Effect of the protease inhibitor MG132 on the transforming growth factor-β/Smad signaling pathway in HSC-T6 cells.
10.1007/s11596-013-1149-0
- Author:
Zhang-peng REN
1
;
Li-ping SUN
;
You-chen XIA
;
Qiao-xia TONG
Author Information
1. Department of Infectious Diseases, Union Hospital, Tongji Medical College, Huazhong University of Science and Technology, Wuhan, 430022, China, rzp2009@163.com.
- Publication Type:Journal Article
- MeSH:
Animals;
Cell Line;
Leupeptins;
pharmacology;
Protease Inhibitors;
pharmacology;
Rats;
Signal Transduction;
drug effects;
Smad Proteins;
metabolism;
Transforming Growth Factor beta;
metabolism
- From:
Journal of Huazhong University of Science and Technology (Medical Sciences)
2013;33(4):501-504
- CountryChina
- Language:English
-
Abstract:
The activation of hepatic stellate cells (HSCs) and their transformation to myofibroblasts are the key steps in the pathological progress of liver fibrosis.

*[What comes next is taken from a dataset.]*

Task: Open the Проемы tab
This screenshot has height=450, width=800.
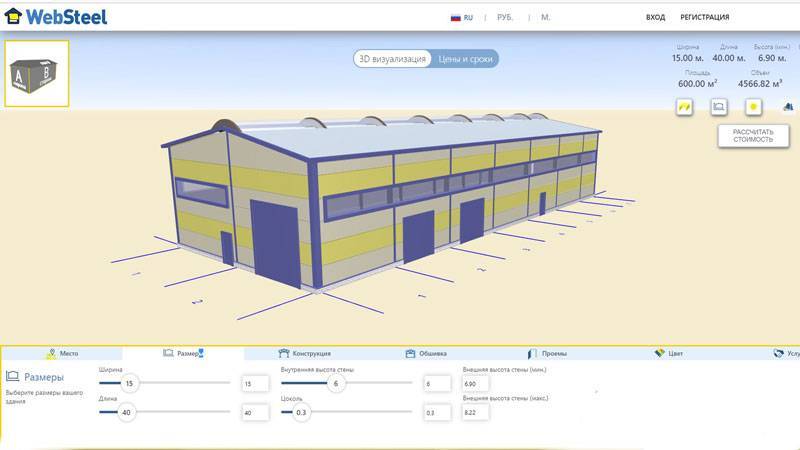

The transforming growth factor-β (TGFβ)/Smad pathway is involved in the proliferation and collagen synthesis of HSCs. This study aimed to examine the effect of the protease inhibitor MG132 on the signaling pathway of TGFβ/Smad in HSC-T6 cells and seek a novel therapeutic approach for liver fibrosis. The HSC-T6 cells were treated with MG132 at different concentrations (0-10 μmol/L). Cell proliferation was detected by MTT method. The mRNA and protein expression levels of TGFβ1, Smad3 and Smad7 were determined in HSC-T6 cells by real-time PCR and Western blotting, respectively, after treatment with MG132 at different concentrations (1, 2, 3 μmol/L) or RPMI1640 alone (serving as control). The results showed that MG132 could inhibit the proliferation of HSC-T6 cells in a dose-dependent manner, and the IC(50) of MG132 was 6.84 μmol/L. After treatment with MG132 at 1, 2 or 3 μmol/L for 24 h, the mRNA expression levels of TGF-β1 and Smad3 were significantly decreased (P<0.05), but the Smad7 mRNA expression had no significant change (P>0.05). There was also a significant decrease in the protein expression level of TGF-β1 and Smad3 (P<0.05). However, the expression of Smad7 protein was substantially increased when compared with the control group (P<0.05). It was concluded that the inhibition of TGFβ/Smad pathway in HSC-T6 cells by MG132 can reduce the production of profibrosis factors (TGFβ1, Smad3) and promote the expression of anti-fibrosis factor (Smad7), suggesting that MG132 may become a potential therapeutic alternative for liver fibrosis.